II. LES INCERTITUDES GRAVES QUI PÈSENT SUR L'IMPACT DE LA TGAP ET SUR SON CONTENU FUTUR
A. L'IMPACT DE LA TGAP EST MAL MAÎTRISÉ
1. Le risque réel d'un accroissement des prélèvements publics
Dès la première année de mise en oeuvre de la TGAP,
celle-ci se traduit par un alourdissement de la fiscalité à
travers l'augmentation de la taxe sur les déchets et sur les huiles
usagées.
Aucune statistique disponible ne permet d'affirmer que l'application du taux
réduit de TVA sur la collecte sélective, le tri et la
valorisation-matière compense intégralement cette augmentation de
la taxe déchets.
Plus généralement,
on rappellera que la mise en oeuvre du
double dividende implique au nom du premier dividende, une fiscalité
écologique lourde pour avoir un effet réellement dissuasif
.
Cet alourdissement de la fiscalité n'a aucun effet redistributif et en
se traduisant par une hausse des prix à la production
, il va
entraîner une hausse des prix à la consommation
et donc une
baisse du pouvoir d'achat.
De plus, si les salariés s'efforcent de maintenir leur pouvoir d'achat,
en obtenant des augmentations de salaire, la mise en place de la taxe
environnementale
entraînera un accroissement du coût du
travail,
qui pourrait peser sur l'emploi. Ceci viendra en tout état
de cause
annuler les effets espérés du second dividende,
à savoir la baisse des charges sociales sur le travail.

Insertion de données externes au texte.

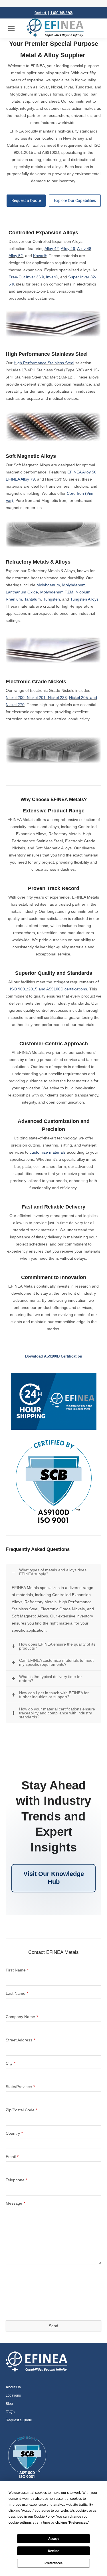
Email (12, 2156)
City (10, 2063)
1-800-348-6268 (61, 12)
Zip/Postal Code (21, 2110)
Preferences (53, 2563)
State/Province (20, 2086)
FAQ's (10, 2412)
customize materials (48, 1152)
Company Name (22, 2016)
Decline (53, 2551)
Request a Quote (26, 200)
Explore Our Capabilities (75, 200)
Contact (41, 12)
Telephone (16, 2180)
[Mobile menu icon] (11, 28)
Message (15, 2203)
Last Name (17, 1993)
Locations (13, 2395)
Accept (53, 2539)
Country (14, 2133)
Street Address (20, 2040)
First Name (17, 1970)
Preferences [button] (78, 2523)
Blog (9, 2404)
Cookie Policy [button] (44, 2517)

2. Les conséquences négatives pour la protection de l'environnement
La
déconnexion imposée
par l'instauration de la TGAP entre le
produit de la taxe et le montant des travaux de prévention ou de
réparation nécessités pour la protection de
l'environnement
suscite de légitimes inquiétudes.
En échange de la " désaffectation " des taxes
écologiques, le Gouvernement s'engage à promouvoir une
programmation pluriannuelle des travaux, mais les précédents en
ce domaine
font émettre les plus grands doutes sur la
pérennité des engagements de l'Etat même contractuels.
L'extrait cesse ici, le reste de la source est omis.